Il tema del rimpatrio degli svizzeri all’estero è stato finora oggetto di poche analisi e per lo più integrato in studi di carattere generale sulla politica d’asilo e sui rifugiati in Svizzera durante questo periodo.[1] In modo più mirato, Sabine Hofmann e May Broda hanno affrontato il tema dei rimpatriati dalla Germania e dalla Prussia, che tornarono non per motivi razziali ma piuttosto per fuggire dalla guerra.[2] Uno studio però complessivo sul tema è tuttora inesistente, forse anche per la difficoltà di collegare le fonti di informazione sui rifugiati e definire [ 91 ]così il percorso degli emigranti dal paese d’adozione al momento del ritorno nel paese d’origine. Gli interlocutori mutano, infatti, e le destinazioni non sono per tutti le stesse all’interno della Confederazione.

In questo articolo si intende delineare il profilo delle varie tipologie di rimpatriati svizzeri provenienti dall’Italia nel periodo della Seconda guerra mondiale. In modo più approfondito, attraverso le fonti diplomatiche, presenteremo i dibattiti suscitati dai disagi della guerra e dalle ambizioni di alcuni concittadini di ritornare in patria. Infine, cercheremo di illustrare le strutture di accoglienza create per sostenere i rimpatriati dall’estero, indicando alcuni dei problemi che essi dovettero affrontare nel processo di reinserimento.

CONSEGNA 1 >>
Trascrivi fedelmente i record dalla riga che contiene "The width and" fino alla fine dei record, inclusa quella riga, senza riportare le immagini.
Il testo sul rimpatrio degli svizzeri e i record non hanno alcun legame tra loro.

DATI FORNITI >>
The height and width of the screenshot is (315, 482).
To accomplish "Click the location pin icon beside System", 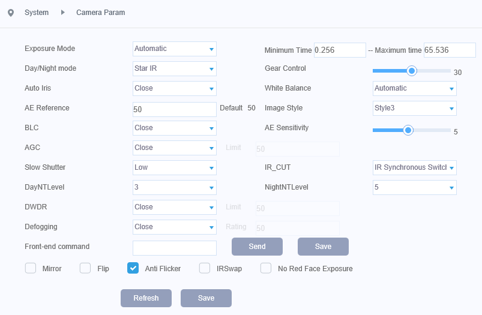I will click(11, 13).
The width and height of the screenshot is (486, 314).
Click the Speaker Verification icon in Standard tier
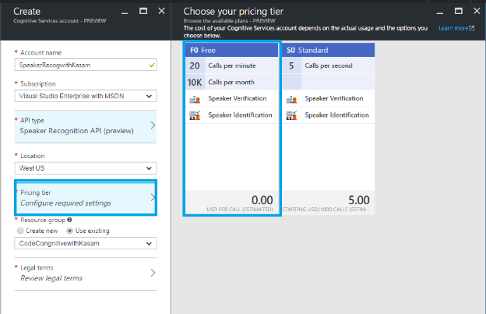click(x=291, y=99)
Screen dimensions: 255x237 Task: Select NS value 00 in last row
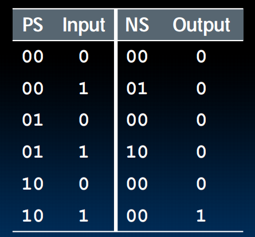tap(137, 216)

CONSEGNA 2 >>
Traduci in inglese questa frase del testo sul rimpatrio degli svizzeri: «Infine, cercheremo di illustrare le strutture di accoglienza create per sostenere i rimpatriati dall’estero, indicando alcuni dei problemi che essi dovettero affrontare nel processo di reinserimento.»

RISULTATO FINALE 1 >>
The width and height of the screenshot is (486, 314).
Click the Speaker Verification icon in Standard tier
click(x=291, y=99)
Screen dimensions: 255x237 Task: Select NS value 00 in last row
tap(137, 216)

RISULTATO FINALE 2 >>
Finally, we will try to illustrate the reception structures created to support repatriates from abroad, pointing out some of the problems they had to face in the process of reintegration.